Norfolk CBP Officers Intercept Two Stolen Cars Headed to Mali
Norfolk, Virginia— U.S. Customs and Border Protection (CBP) officers at the Norfolk Port of Entry seized two stolen cars worth over $140,000 that were destined for Mali.
The vehicles, a 2016 Chevrolet Tahoe and 2016 Mercedes Benz GLE63 were destined to be shipped to Mali, were turned over to Virginia State Police Special Agents who will return the vehicles to their rightful owners.
"Part of safeguarding our nation's interests is to make sure that all exports are legitimate and lawful. “said Mark J. Laria, Area Port Director for Port of Norfolk. “We check exports for stolen goods, advanced technologies, firearms, and dual use items, among many other requirements."

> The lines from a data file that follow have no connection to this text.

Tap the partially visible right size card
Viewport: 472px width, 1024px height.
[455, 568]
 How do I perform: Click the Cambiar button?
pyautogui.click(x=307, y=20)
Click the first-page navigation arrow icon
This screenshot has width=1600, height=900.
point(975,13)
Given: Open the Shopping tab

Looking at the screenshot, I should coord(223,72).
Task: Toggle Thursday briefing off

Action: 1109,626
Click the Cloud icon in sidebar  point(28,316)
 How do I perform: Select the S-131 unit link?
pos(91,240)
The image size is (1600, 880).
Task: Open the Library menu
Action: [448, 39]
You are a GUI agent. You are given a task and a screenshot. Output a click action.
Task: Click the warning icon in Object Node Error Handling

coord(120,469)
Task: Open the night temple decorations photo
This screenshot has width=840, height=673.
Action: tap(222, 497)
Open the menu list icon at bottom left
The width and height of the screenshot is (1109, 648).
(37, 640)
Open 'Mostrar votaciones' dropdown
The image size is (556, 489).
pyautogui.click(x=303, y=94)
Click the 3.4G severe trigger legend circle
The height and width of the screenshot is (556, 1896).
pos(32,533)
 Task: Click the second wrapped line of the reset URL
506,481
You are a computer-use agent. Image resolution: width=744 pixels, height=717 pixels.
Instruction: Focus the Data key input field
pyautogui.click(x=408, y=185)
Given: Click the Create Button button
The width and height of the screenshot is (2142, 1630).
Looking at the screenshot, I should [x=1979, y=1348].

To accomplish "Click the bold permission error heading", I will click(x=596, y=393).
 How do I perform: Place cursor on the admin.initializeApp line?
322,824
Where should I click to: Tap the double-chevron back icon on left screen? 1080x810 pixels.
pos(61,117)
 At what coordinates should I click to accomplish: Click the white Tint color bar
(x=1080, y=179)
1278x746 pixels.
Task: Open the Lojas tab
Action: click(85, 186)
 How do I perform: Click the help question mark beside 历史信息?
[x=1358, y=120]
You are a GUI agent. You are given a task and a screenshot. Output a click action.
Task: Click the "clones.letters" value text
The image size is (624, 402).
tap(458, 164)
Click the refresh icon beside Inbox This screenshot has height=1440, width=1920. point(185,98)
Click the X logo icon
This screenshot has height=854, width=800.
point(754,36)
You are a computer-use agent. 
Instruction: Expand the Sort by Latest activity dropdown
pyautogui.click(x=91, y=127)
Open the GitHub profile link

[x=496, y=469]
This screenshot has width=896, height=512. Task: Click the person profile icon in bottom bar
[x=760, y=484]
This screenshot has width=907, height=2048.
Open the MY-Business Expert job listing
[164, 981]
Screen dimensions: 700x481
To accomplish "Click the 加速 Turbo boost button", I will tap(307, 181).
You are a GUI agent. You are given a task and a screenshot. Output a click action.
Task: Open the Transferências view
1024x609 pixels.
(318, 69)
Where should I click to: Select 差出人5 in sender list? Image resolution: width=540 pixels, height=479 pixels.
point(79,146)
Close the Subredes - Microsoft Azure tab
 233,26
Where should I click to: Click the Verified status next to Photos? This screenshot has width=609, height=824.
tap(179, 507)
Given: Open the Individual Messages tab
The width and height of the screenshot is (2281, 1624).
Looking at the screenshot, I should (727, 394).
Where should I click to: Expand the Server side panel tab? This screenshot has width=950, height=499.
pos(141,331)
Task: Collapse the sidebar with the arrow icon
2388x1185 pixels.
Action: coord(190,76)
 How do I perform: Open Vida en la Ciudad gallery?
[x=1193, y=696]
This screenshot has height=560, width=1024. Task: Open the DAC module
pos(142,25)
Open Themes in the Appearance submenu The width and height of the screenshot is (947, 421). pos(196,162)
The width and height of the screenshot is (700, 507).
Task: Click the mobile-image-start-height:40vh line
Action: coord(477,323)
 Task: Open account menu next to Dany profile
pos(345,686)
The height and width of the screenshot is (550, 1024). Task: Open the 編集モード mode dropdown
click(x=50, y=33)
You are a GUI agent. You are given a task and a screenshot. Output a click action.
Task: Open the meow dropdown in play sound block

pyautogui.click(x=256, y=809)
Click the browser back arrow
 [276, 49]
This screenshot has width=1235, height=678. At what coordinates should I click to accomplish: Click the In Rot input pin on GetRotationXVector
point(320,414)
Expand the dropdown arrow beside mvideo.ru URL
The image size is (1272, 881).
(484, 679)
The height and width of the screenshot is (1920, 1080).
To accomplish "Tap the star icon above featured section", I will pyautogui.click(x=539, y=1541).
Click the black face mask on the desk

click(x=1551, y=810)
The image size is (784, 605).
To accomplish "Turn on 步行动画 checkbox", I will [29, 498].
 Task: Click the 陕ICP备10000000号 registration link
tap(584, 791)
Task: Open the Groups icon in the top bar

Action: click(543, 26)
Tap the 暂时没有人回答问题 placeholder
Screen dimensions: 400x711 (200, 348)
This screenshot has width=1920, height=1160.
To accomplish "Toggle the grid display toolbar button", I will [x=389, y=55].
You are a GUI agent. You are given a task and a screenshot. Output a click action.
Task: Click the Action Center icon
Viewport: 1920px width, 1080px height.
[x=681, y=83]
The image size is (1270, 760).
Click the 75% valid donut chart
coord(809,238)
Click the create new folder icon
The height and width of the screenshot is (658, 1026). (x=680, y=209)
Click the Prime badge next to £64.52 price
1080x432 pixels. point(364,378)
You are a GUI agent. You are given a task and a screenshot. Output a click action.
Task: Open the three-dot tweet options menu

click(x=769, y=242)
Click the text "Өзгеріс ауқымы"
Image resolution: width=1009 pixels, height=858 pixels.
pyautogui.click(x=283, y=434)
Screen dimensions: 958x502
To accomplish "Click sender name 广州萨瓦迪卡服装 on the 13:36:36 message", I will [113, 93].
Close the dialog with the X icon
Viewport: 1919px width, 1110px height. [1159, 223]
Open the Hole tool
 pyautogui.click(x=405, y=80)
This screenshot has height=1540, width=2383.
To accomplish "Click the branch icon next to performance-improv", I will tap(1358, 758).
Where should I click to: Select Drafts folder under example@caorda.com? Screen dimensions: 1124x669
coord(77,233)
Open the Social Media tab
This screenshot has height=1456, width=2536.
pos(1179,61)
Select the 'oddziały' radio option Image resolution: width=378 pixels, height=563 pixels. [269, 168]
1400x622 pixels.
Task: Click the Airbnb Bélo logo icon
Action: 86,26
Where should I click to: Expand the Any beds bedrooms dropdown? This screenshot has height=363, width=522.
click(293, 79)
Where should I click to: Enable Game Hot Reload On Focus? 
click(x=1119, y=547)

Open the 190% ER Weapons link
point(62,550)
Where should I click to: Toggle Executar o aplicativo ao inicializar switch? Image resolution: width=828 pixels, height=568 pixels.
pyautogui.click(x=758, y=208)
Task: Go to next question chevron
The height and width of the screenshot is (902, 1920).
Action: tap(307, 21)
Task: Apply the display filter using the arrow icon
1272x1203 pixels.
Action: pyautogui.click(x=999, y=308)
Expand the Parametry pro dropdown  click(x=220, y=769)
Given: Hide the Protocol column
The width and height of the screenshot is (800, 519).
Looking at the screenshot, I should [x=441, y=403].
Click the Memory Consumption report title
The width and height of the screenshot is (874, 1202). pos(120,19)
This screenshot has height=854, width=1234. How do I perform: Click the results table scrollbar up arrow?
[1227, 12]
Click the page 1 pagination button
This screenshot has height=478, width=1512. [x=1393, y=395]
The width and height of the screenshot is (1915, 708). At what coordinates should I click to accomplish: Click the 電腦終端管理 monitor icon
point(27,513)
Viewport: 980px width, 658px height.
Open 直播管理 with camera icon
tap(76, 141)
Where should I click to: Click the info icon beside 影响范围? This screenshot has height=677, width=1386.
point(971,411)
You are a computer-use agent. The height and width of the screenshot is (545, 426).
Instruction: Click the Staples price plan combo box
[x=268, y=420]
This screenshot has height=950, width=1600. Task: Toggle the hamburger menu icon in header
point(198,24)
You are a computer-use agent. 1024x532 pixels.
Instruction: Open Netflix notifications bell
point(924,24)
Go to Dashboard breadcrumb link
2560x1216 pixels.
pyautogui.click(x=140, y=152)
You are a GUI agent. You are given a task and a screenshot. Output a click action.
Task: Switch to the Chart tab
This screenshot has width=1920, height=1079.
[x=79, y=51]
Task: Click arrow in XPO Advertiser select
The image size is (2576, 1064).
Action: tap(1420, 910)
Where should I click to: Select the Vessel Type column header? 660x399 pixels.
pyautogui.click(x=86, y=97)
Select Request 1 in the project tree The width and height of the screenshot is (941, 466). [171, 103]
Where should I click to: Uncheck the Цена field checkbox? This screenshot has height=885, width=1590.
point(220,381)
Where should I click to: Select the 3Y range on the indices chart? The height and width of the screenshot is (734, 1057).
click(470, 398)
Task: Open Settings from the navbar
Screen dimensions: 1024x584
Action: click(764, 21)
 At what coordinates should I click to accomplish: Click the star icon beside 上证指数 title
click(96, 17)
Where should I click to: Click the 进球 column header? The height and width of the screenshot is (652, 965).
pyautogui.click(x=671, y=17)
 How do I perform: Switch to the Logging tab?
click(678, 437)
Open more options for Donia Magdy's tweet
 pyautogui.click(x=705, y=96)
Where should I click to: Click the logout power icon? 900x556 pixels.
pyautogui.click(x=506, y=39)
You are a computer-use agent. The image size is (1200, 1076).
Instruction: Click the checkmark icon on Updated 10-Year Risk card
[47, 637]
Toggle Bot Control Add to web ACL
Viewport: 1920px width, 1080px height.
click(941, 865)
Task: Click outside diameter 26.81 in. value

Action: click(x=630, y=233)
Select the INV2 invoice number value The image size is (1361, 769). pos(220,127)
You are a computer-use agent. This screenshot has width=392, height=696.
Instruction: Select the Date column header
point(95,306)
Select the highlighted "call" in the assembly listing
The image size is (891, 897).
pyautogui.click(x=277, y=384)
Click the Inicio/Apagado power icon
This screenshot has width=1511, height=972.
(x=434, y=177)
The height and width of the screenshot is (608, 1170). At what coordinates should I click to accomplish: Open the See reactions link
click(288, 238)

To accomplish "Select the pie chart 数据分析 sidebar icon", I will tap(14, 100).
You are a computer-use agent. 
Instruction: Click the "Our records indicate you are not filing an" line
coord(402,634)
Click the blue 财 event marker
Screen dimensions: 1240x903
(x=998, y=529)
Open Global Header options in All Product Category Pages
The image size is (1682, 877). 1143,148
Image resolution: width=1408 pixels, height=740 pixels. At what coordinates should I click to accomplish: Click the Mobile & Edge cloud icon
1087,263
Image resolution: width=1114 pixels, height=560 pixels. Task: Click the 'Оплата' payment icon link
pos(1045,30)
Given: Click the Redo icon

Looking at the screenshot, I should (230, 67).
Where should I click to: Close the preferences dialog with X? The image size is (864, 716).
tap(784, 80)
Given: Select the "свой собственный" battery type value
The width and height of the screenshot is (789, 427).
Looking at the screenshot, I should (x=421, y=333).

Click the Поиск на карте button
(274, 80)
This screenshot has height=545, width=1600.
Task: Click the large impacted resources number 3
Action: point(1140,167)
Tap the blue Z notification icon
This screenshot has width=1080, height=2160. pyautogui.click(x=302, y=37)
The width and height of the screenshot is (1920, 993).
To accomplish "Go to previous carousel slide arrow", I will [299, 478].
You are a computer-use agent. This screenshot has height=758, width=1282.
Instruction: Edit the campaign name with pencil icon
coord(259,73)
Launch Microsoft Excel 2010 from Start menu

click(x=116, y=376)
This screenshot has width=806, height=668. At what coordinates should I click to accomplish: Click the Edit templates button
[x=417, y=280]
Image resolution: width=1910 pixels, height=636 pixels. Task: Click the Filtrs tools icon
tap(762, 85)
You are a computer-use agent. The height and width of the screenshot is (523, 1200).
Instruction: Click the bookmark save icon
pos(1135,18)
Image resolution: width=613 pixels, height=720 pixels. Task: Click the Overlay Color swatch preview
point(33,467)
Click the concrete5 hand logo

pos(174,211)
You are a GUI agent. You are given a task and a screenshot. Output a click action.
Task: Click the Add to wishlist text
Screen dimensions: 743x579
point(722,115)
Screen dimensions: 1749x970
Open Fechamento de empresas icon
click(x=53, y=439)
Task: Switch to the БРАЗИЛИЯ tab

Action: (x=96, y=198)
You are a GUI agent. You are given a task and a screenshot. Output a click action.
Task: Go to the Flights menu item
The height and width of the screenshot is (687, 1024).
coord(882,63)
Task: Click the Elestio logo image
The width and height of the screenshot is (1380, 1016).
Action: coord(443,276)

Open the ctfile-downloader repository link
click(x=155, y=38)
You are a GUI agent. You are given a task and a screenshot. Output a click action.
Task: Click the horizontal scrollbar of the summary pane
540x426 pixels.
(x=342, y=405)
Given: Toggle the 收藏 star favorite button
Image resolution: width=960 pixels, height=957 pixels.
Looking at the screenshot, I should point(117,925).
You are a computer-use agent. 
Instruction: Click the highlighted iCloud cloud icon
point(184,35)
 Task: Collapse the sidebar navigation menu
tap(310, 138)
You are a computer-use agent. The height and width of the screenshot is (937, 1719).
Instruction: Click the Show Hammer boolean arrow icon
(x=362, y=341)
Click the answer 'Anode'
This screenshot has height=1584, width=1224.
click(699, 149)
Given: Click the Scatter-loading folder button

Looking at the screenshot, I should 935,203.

The exporter originally submitted titles for two older vehicles, a 1990 Honda and a 2000 Nissan. The shipment was targeted due to the unusual export country of Mali. During the inspection on January 19, officers determined that both Vehicle Identification Numbers (VIN) did not match those documented on the Shippers Export Declaration and in the Automated Export System. Upon further investigation, it was determined that both VINs matched active National Criminal Information Center (NCIC) stolen vehicle records from the Sands Point Village Police Department, NY and the Connecticut State Police.
CBP officers at the Port of Norfolk routinely review exports to determine compliance with existing U.S. export laws. Norfolk CBP Officers use a variety of inspection methods and linked computer databases to locate and intercept stolen vehicles that are attempted to be exported from the United States.
U.S. Customs and Border Protection is the unified border agency within the Department of Homeland Security charged with the management, control and protection of our nation's borders at and between the official ports of entry. CBP is charged with keeping terrorists and terrorist weapons out of the country while enforcing hundreds of U.S. laws.